Reproduce the lines below exactly, from the one containing "Given: Go to the Border tab" through the one containing "Viewport: 1300px width, 727px height.", both included. Leave out any pictures.
——
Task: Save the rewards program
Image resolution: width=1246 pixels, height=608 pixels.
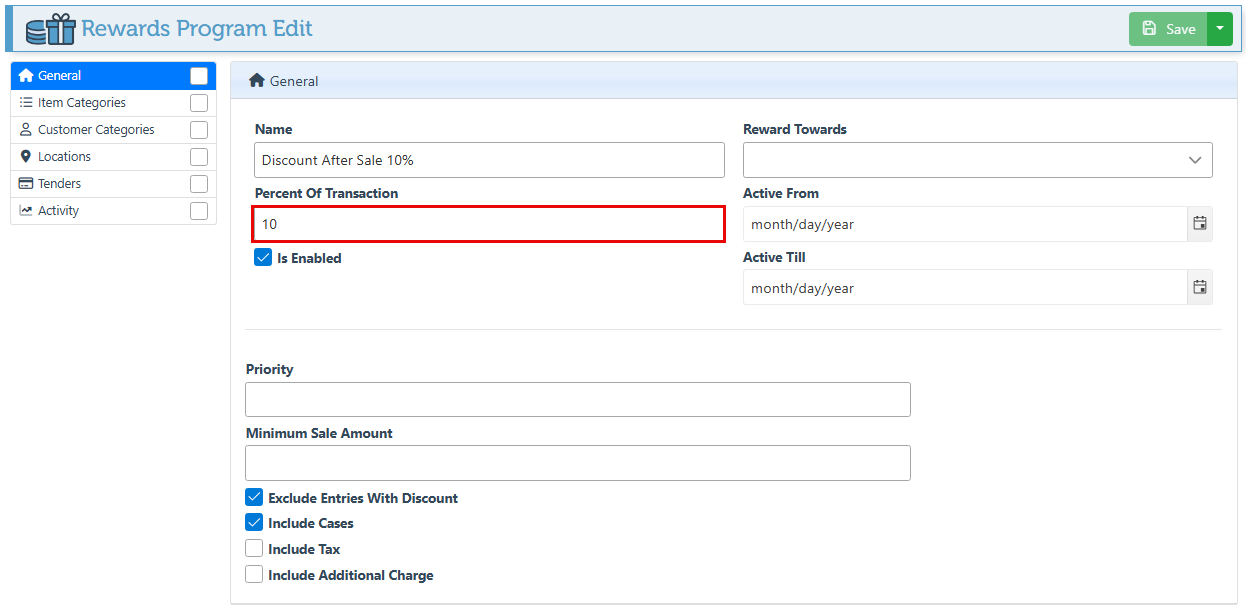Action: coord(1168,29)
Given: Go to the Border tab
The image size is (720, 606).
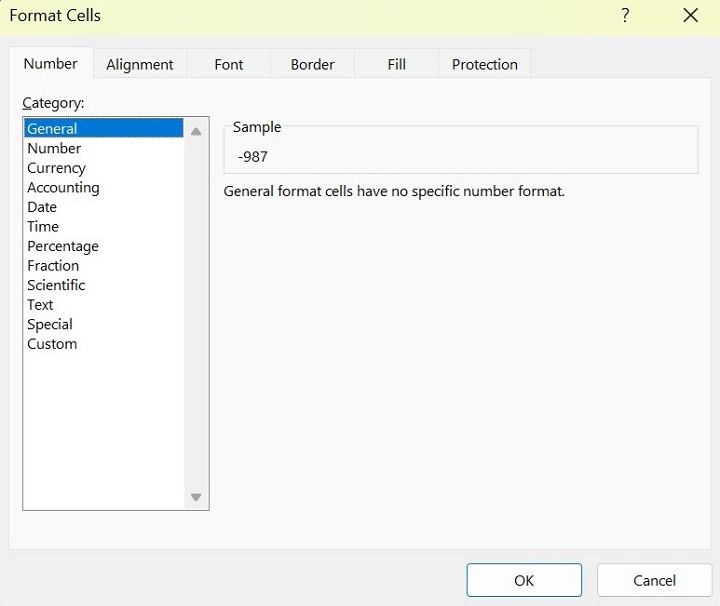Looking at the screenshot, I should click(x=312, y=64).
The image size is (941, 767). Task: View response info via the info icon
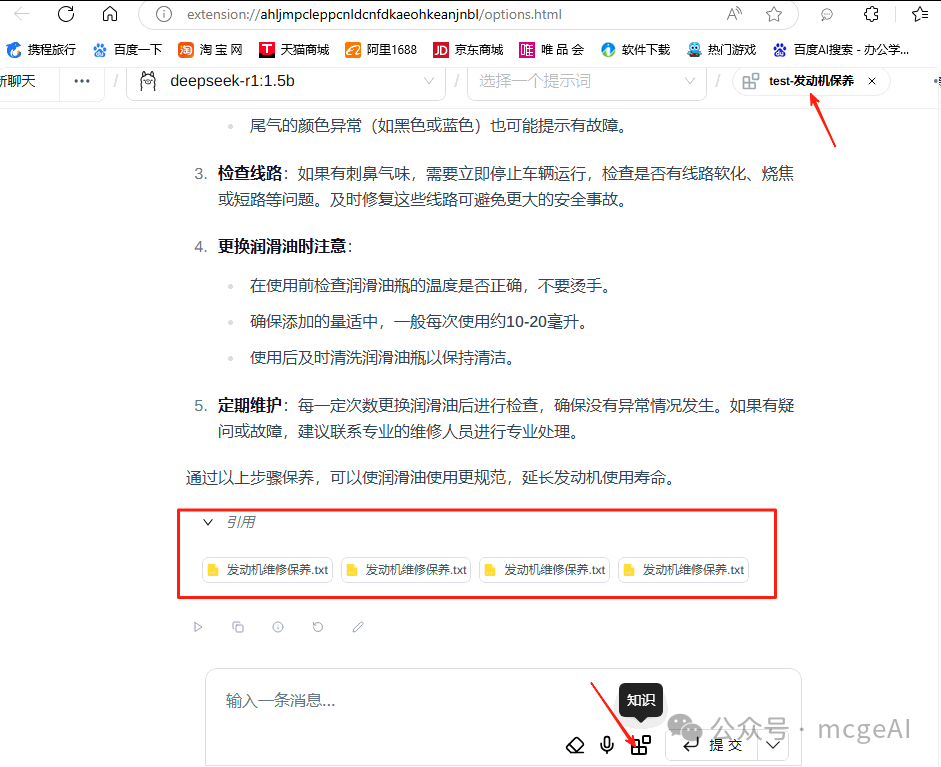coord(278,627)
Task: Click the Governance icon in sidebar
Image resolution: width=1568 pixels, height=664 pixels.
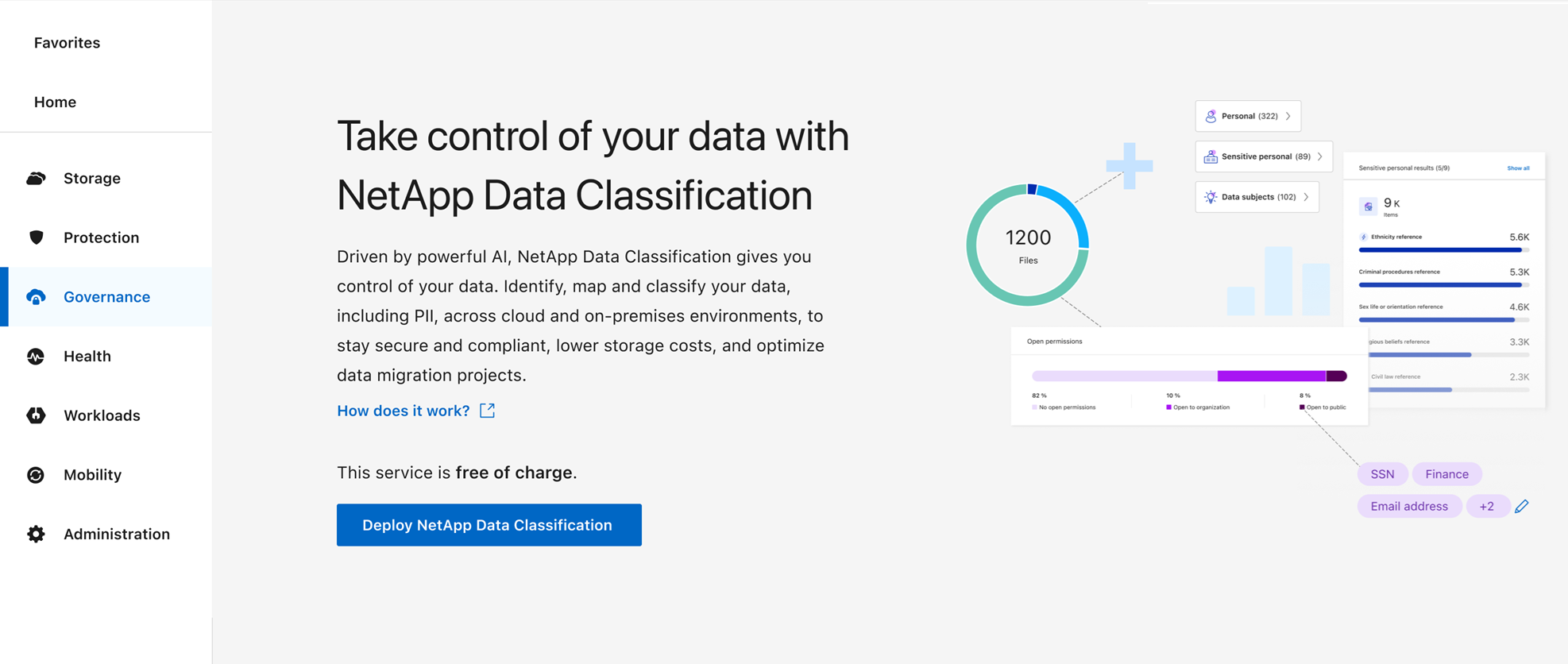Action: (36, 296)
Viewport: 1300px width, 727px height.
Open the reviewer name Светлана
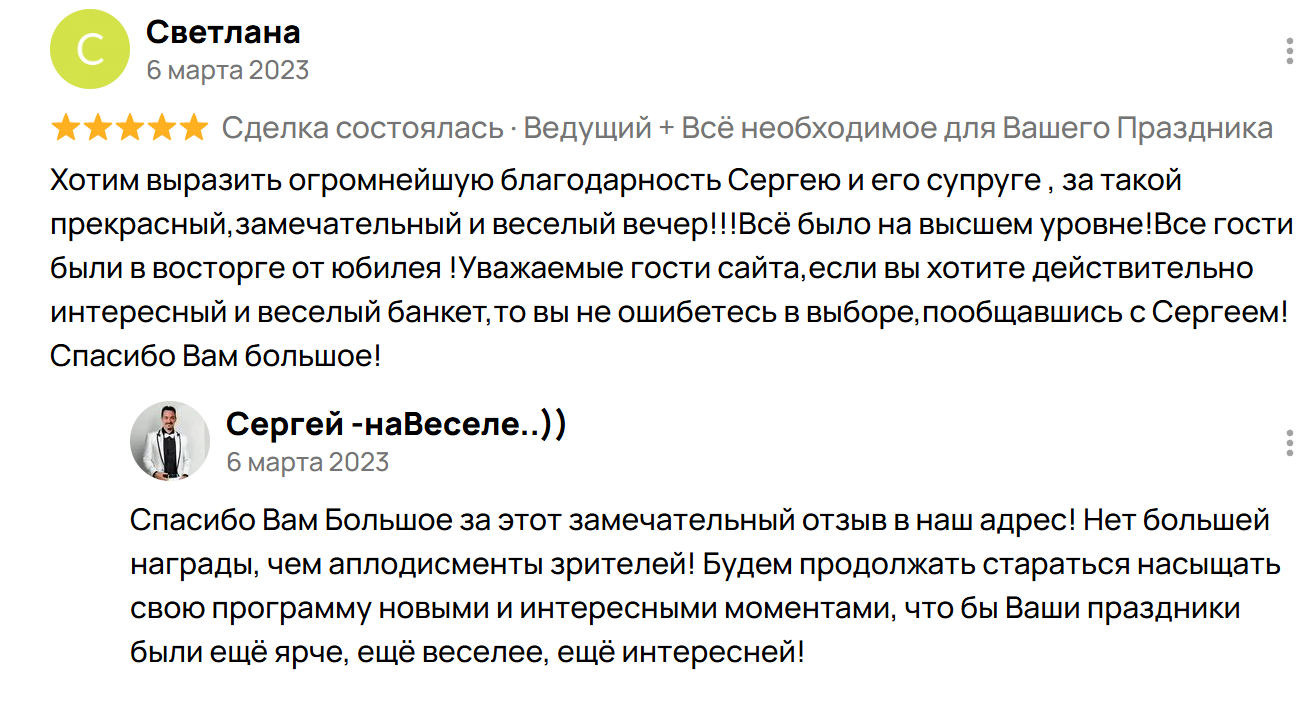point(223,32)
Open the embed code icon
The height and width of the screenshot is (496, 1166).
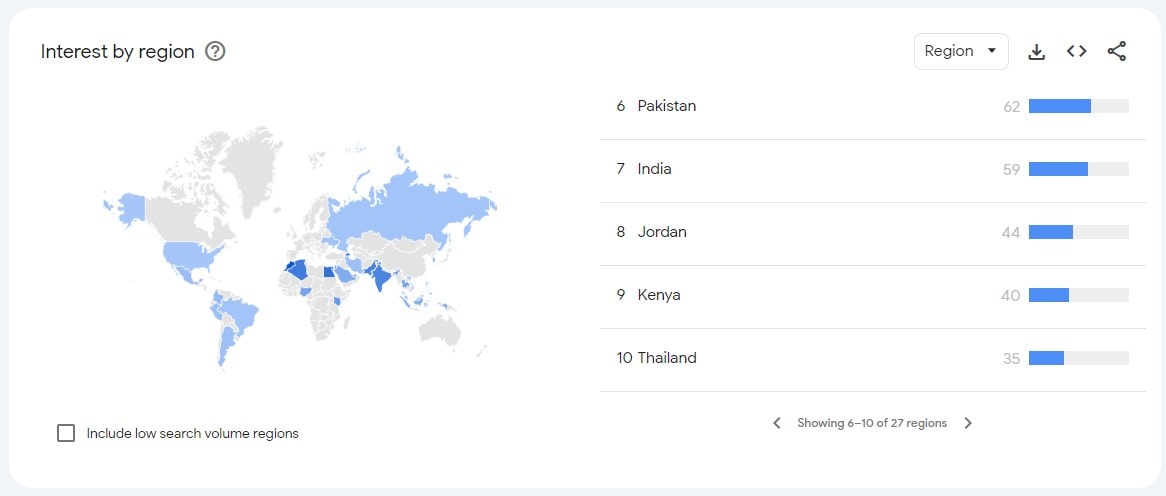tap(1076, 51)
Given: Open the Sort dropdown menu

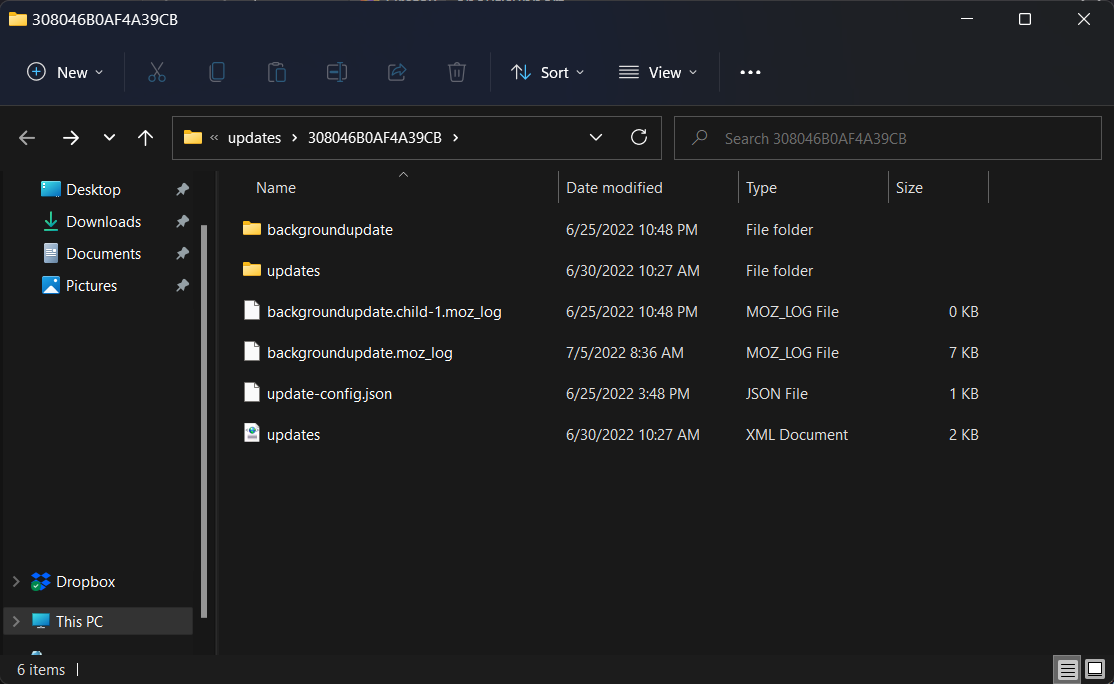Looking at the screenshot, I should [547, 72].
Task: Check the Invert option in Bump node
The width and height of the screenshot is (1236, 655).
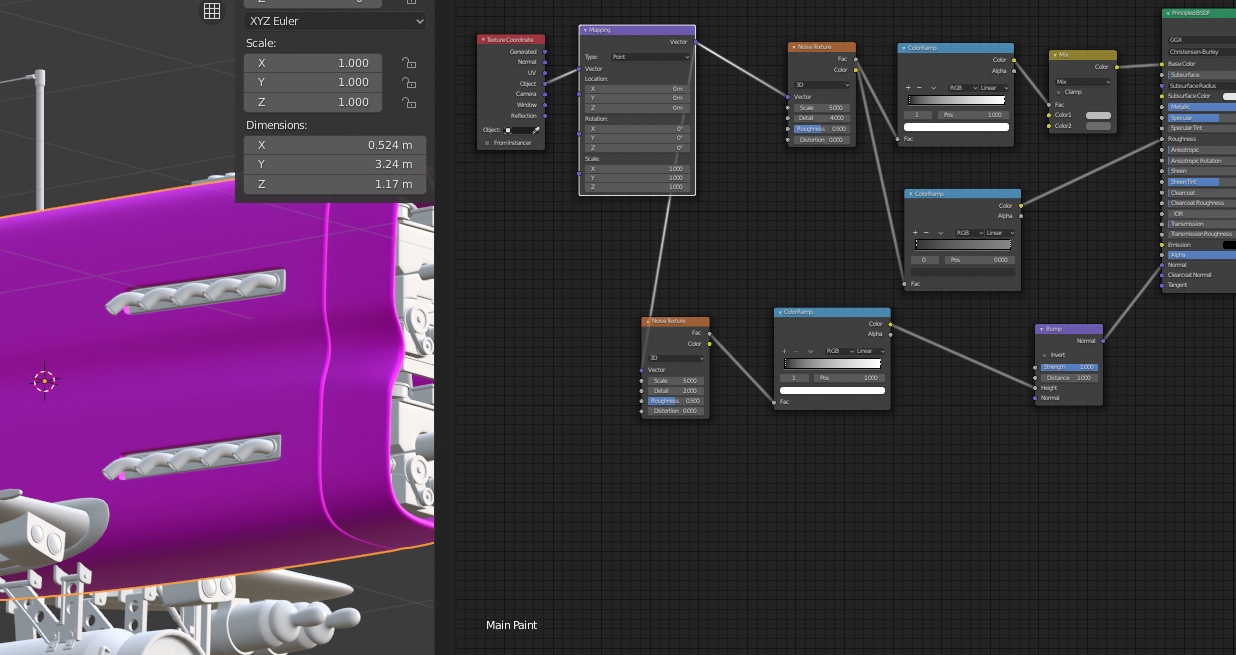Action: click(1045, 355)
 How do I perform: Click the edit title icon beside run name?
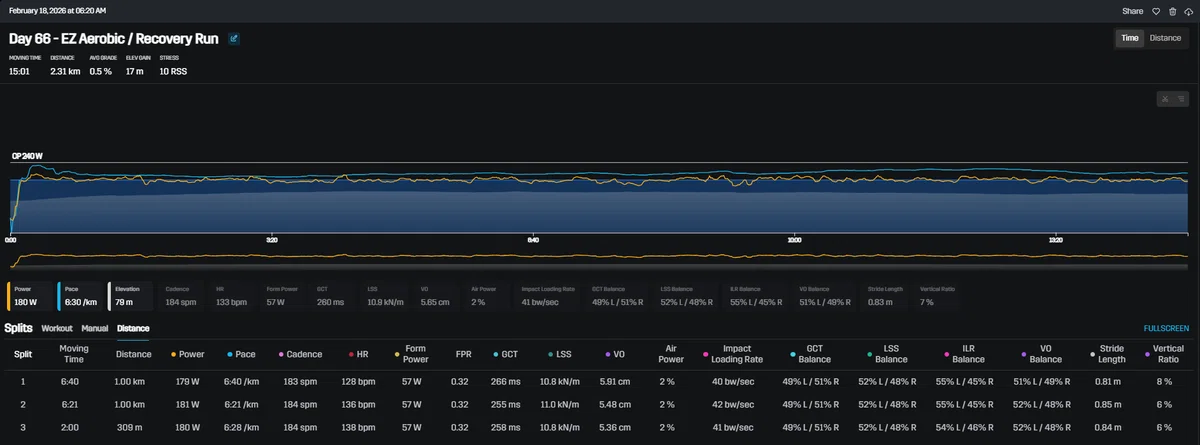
——
YOUR SOLUTION »
Given: Go to the Border tab
The image size is (720, 606).
Looking at the screenshot, I should click(x=312, y=64).
The image size is (941, 767). Task: View response info via the info icon
coord(278,627)
Task: Click the Governance icon in sidebar
Image resolution: width=1568 pixels, height=664 pixels.
Action: (36, 296)
Viewport: 1300px width, 727px height.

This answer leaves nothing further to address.